11 décembre 2008

Note manquée (mais aux lacunes révélatrices)

Ça fait longtemps que j'ai compris que pour chaque malédiction il y a une bénédiction, pour chaque malheur un avantage à en tirer. C'est peut-être la seule fibre optimiste que je détienne.

J'ai compris cette semaine que tout ce qui m'accable (vie professionnelle où je me sens prisonnier; désespoir ressenti face à un Monde qui me semble être en train de s'affaisser ([1], [2]); sentiment d'aliénation causé par l'impossibilité de baigner dans ce qui me fait vibrer, c'est-à-dire les livres, l'écriture; tristesse de ne pas pouvoir être avec mes enfants plus que quelques heures par semaine, et ne l'étant qu'avec des facultés intellectuelles affaiblies par la fatigue) est finalement un bouclier contre la normalité. Mon désespoir et mon désarroi m'inoculent contre le somnambulisme ambiant. Pour ce que ça vaut, je ne suis pas une copie conforme de mon voisin; je suis plutôt un pantin impuissant qui se serait coupé les cordes, déjanté et déformé par les années, protégé de la propagande par ses handicaps psychiques.

Dans le même ordre d'idée, mon effondrement moral fait en sorte que je ne suis pas sensible à la plupart des sources de stress qui semblent affecter mes contemporains, pas pris dans les tentacules des vaines préoccupations qui les embourbent. Je pourrais être mort demain, et le serai très certainement dans quelques décennies; je mâche et remâche cette Vérité sans arrêt, tout le temps, tous les jours.

Donc… le Temps des Fêtes ne me stress pas, je me fous plus ou moins de mes dettes, de ce qu'on pense de moi, des sports organisés, de qui est au Pouvoir, des vedettes et de la télé et des faits divers sans importance que l'on essaie de nous faire passer pour des "nouvelles", de l'état de mon fonds de pension, etc.

Il y a des gens qui souffrent bien plus que moi; il y a des gens qui sont torturés, mutilés, exterminés, quotidiennement, et la plupart du monde s'en fout. La corruption est généralisée, avec l'avarice cannibale qu'elle sous-entend. En face de ça, on dirait que tout en moi s'écroule.
:::
#### CE QUI EST ATTENDU:
Réécrivez tout le passage de la note qui va de « Dans le même » jusqu'à « de pension, etc. », en remplaçant « contemporains » par « semblables ».

#### DONNÉES FOURNIES:
:::
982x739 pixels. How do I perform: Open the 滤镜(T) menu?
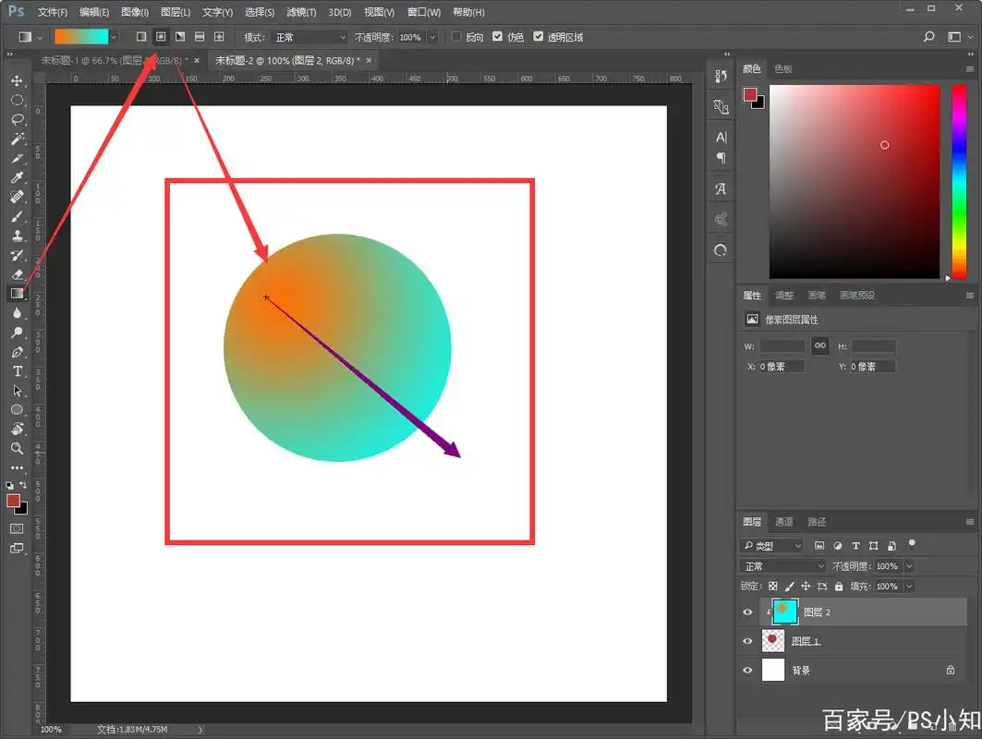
:::
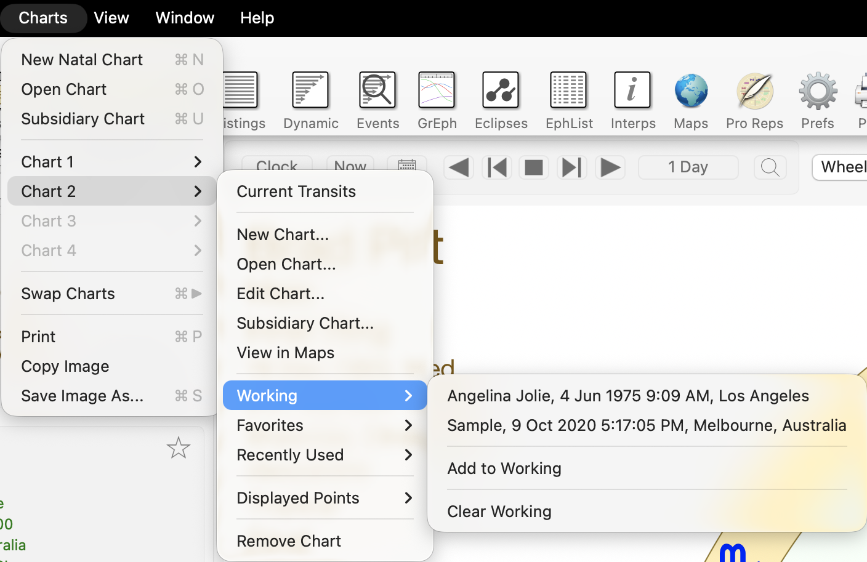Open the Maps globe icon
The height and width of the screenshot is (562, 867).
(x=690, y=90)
:::
#### PROBLÈME RÉSOLU:
Dans le même ordre d'idée, mon effondrement moral fait en sorte que je ne suis pas sensible à la plupart des sources de stress qui semblent affecter mes semblables, pas pris dans les tentacules des vaines préoccupations qui les embourbent. Je pourrais être mort demain, et le serai très certainement dans quelques décennies; je mâche et remâche cette Vérité sans arrêt, tout le temps, tous les jours.

Donc… le Temps des Fêtes ne me stress pas, je me fous plus ou moins de mes dettes, de ce qu'on pense de moi, des sports organisés, de qui est au Pouvoir, des vedettes et de la télé et des faits divers sans importance que l'on essaie de nous faire passer pour des "nouvelles", de l'état de mon fonds de pension, etc.